‘Michael,’ said Mr. Hall seriously, ‘your mother would wish you and the others to go to school. She would want the girls to learn to cook and sew and keep house as she did. Do you think it is right for you to keep them from it? Come back with me to-day, all of you, and at the end of a week let the younger ones decide whether they will stay or not. That is only fair. Try it!’
Michael, who was beginning to see that perhaps he had no right to decide the question alone, put it to vote.
‘Let’s try it for a week,’ said Helen; and Katherine and Basil went wild with excitement.
After dinner they all climbed into the farm wagon, which was half filled with hay, and rolled away merrily behind the spanking grays. Toward evening they came to a white house at the end of an avenue of big trees, where people with kind eyes and kind voices were waiting for them; but the first thing that they saw as they drove in was a stork’s nest on the roof of the barn. Three angular little storks settled down for the night beneath their mother, while the father stork stood beside them, dark against the melting gold of sunset.

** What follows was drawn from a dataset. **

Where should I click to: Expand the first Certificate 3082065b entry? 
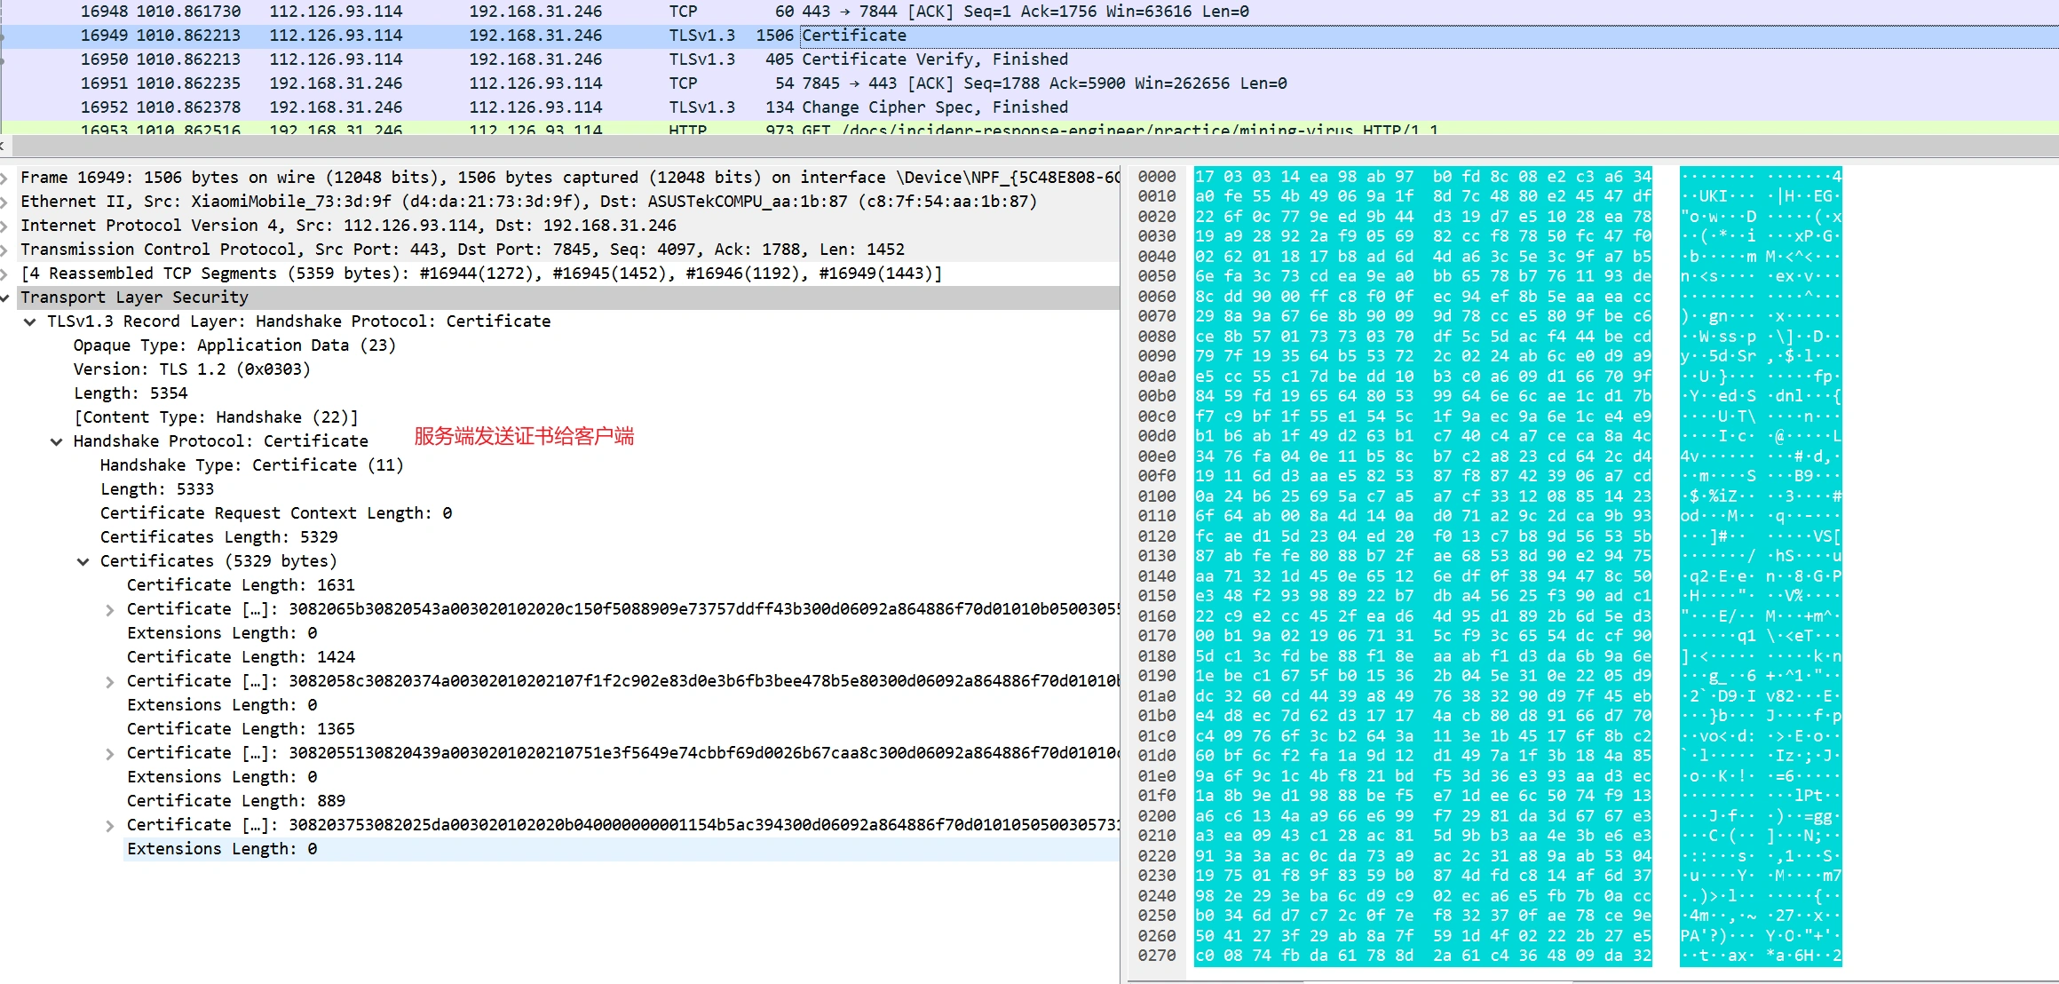click(110, 609)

‘A stork’s nest,’ cried Katherine; ‘this will be a lucky place!’
‘That is not the only nest here,’ said the House Mother, ‘come and see the others.’
The first nest was a long, brown house full of big boys who were just sitting down to a supper of rice with peas, black bread, cocoa, and apples. Here Michael was to live.

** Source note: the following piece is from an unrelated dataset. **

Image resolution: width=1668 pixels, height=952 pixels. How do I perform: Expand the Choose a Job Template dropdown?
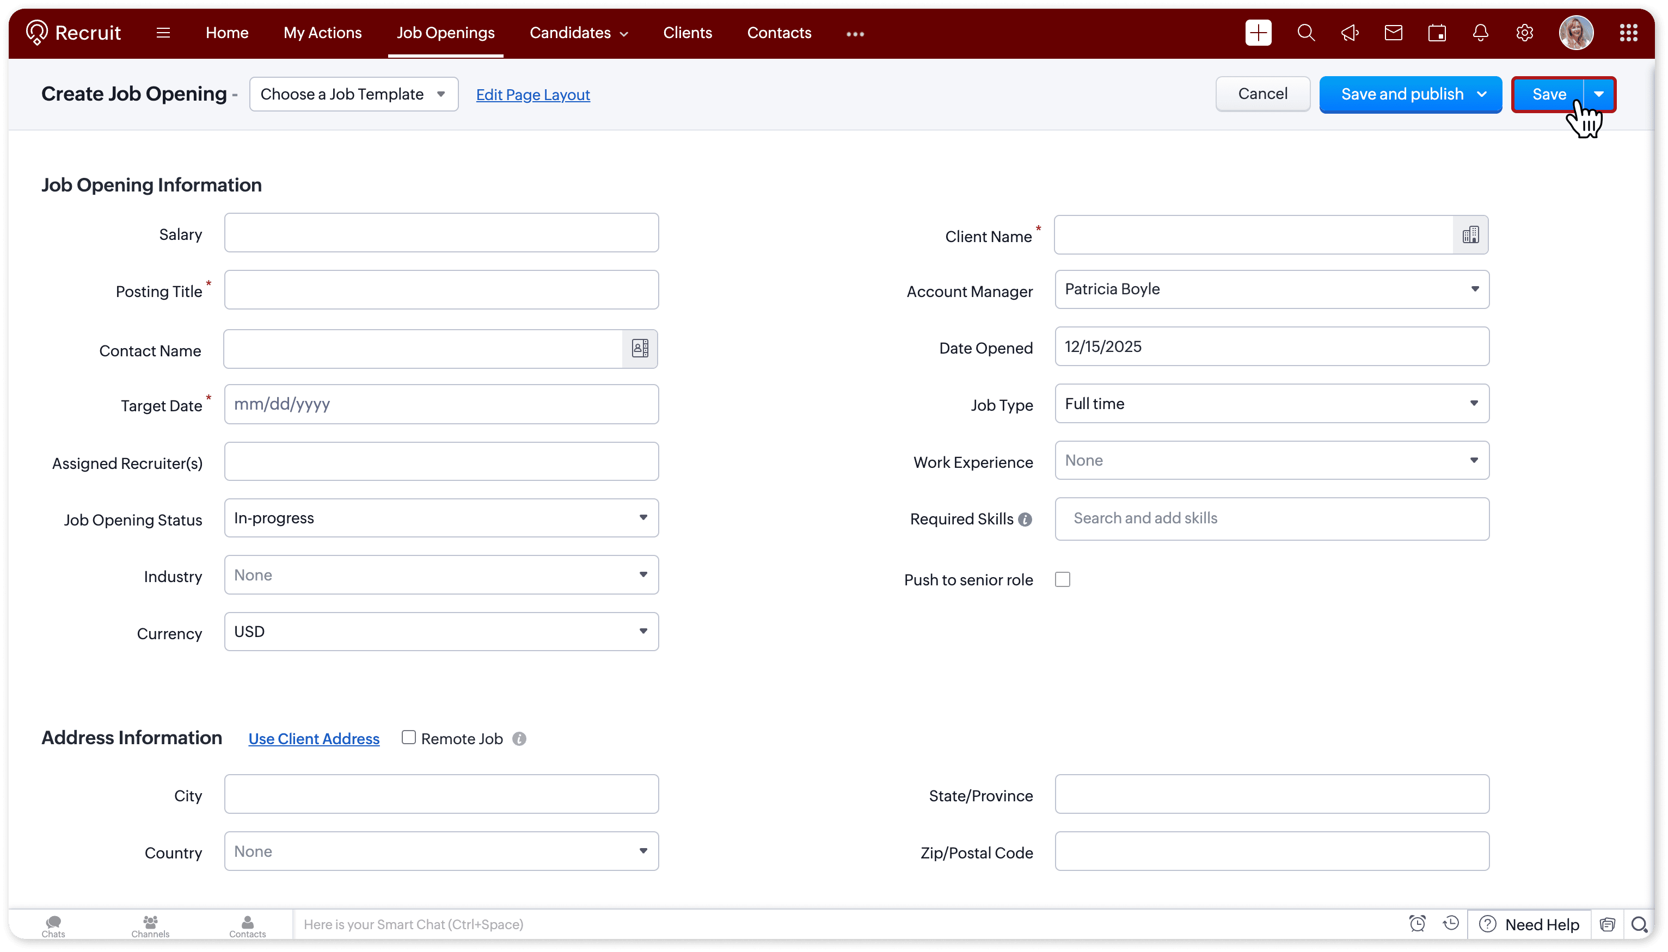(353, 94)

The second nest was a square little house like something in a story book. Here Helen and Katherine were to live, with Basil. The floors were as smooth as silk. At the windows hung daffodil curtains, which made the rooms seem full of sunshine. There were little white beds, one for each child, with sheets such as these children had had when their mother was alive; and in the kitchen was a great stove, with a chimney-hood like the one in their old home.
Every one at the farm school was busy. Michael went out to the fields or to the barns with the other boys. Helen made beds and washed dishes. Katherine shelled peas. All passed a part of each day in the schoolroom. Even Basil learned to count the geese that were placed in his care. He knew that there were eight in all, so if there were only five in the path there must be three behind the hedge.
That week Michael watched the children closely. He knew that they were having better food than he could give them, and when he saw them starting gayly for the blackberry patch with their tin pails, or saw Helen in a clean pink apron watering the foxgloves and hollyhocks with a happy smile, he nodded wisely. In his own heart he longed to stay, for he had seen enough of the well-tilled acres on the river Bug to know that here he could learn to be a successful farmer.